None of these tell you why your CPU is high at the code level. Which function? Which loop? Which SQL query? Which line?

That's what profiling answers. And "continuous" profiling means you're doing it all the time — in production — without waiting for an incident to manually attach a profiler.

What a Profiler Actually Does

A profiler samples your running process at regular intervals — say, every 10 milliseconds. At each sample, it captures a stack trace: what function is currently executing, and which functions called it.

After collecting thousands of samples, you know: "Function X appeared in 40% of all samples." That means Function X consumed 40% of your CPU time. This is called sampling-based profiling and it's how most modern profilers work — low overhead, statistically accurate.

The result is usually visualized as a flame graph — a horizontal bar chart where each bar is a function call, and the width represents how much time was spent in that function.

                    ┌─────────────────────────────────────────────────────────┐
                    │ HTTP Handler (100%)                                      │
                    ├───────────────────────────────┬─────────────────────────┤
                    │ processOrder() (67%)          │ validateAuth() (33%)    │
                    ├─────────────┬─────────────────┤                         │
                    │ queryDB()   │ calculatePrice()│                         │
                    │ (55%)       │ (12%)           │                         │
                    └─────────────┴─────────────────┘─────────────────────────┘

You look at this and immediately know: queryDB() is where most time is spent. That's your optimization target.

Why "Continuous" Matters

Traditional profiling is reactive. Production slows down → you SSH in → attach a profiler → collect data for 30 seconds → analyze → production returns to normal → you have data from a 30-second window that may or may not represent the real issue.

Continuous profiling runs all the time. When you notice the slowdown 3 hours later, you can go back in time and see exactly what your code was doing at 3 PM. It's like having a DVR for your application's behavior.

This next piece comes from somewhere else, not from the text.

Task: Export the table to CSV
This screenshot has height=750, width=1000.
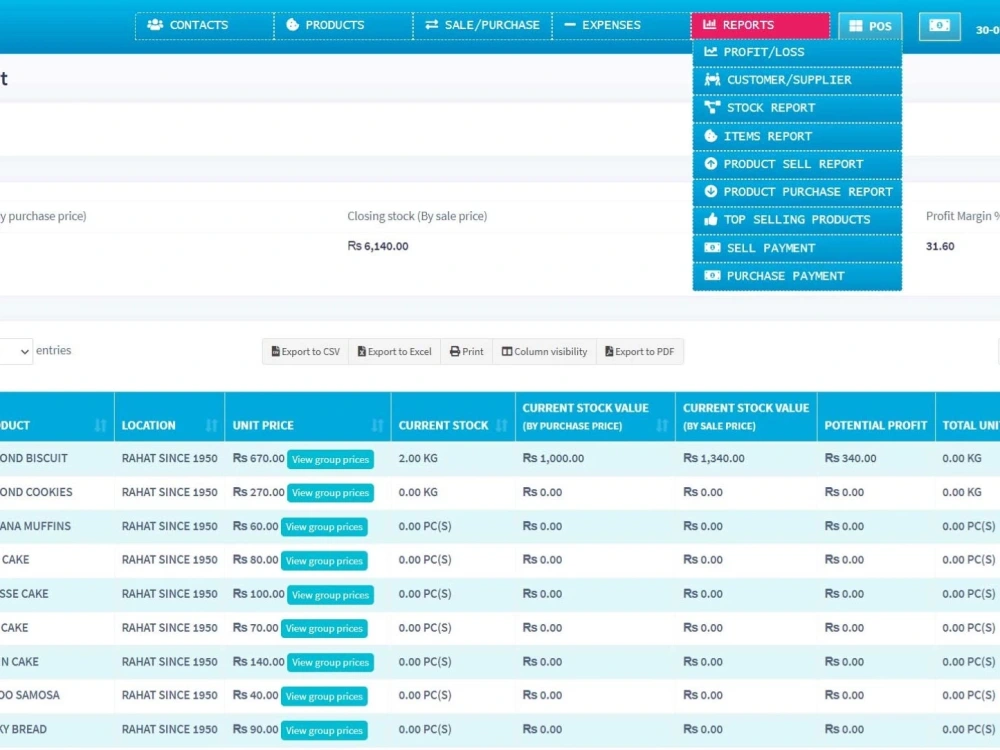Action: [304, 351]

This is especially powerful for:

  • Intermittent performance issues that don't reproduce on demand
  • Memory leaks that grow slowly over hours or days
  • Regression detection — compare profiles before and after a deployment
  • Cost optimization — find functions consuming CPU unnecessarily

Pyroscope: Open Source Continuous Profiling

Pyroscope (now Grafana Pyroscope) is the leading open source continuous profiling tool. It supports Go, Python, Java, Node.js, Ruby, Rust, and .NET.

It works in two modes:

  1. Pull mode — Pyroscope scrapes profiling data from your application (like Prometheus scrapes metrics)
  2. Push mode — your application sends profiling data to Pyroscope

Setting Up Pyroscope with Go

Add the Pyroscope agent to your Go application:

bash
go get github.com/grafana/pyroscope-go
go
package main
 
import (
    "github.com/grafana/pyroscope-go"
)
 
func main() {
    pyroscope.Start(pyroscope.Config{
        ApplicationName: "my-service",
        ServerAddress:   "http://pyroscope:4040",
        ProfileTypes: []pyroscope.ProfileType{
            pyroscope.ProfileCPU,
            pyroscope.ProfileAllocObjects,
            pyroscope.ProfileAllocSpace,
            pyroscope.ProfileInuseObjects,
            pyroscope.ProfileInuseSpace,
        },
    })
 
    // Your application code
}

That's it. Pyroscope now continuously samples your application and sends CPU, memory allocation, and heap profiles every 10 seconds.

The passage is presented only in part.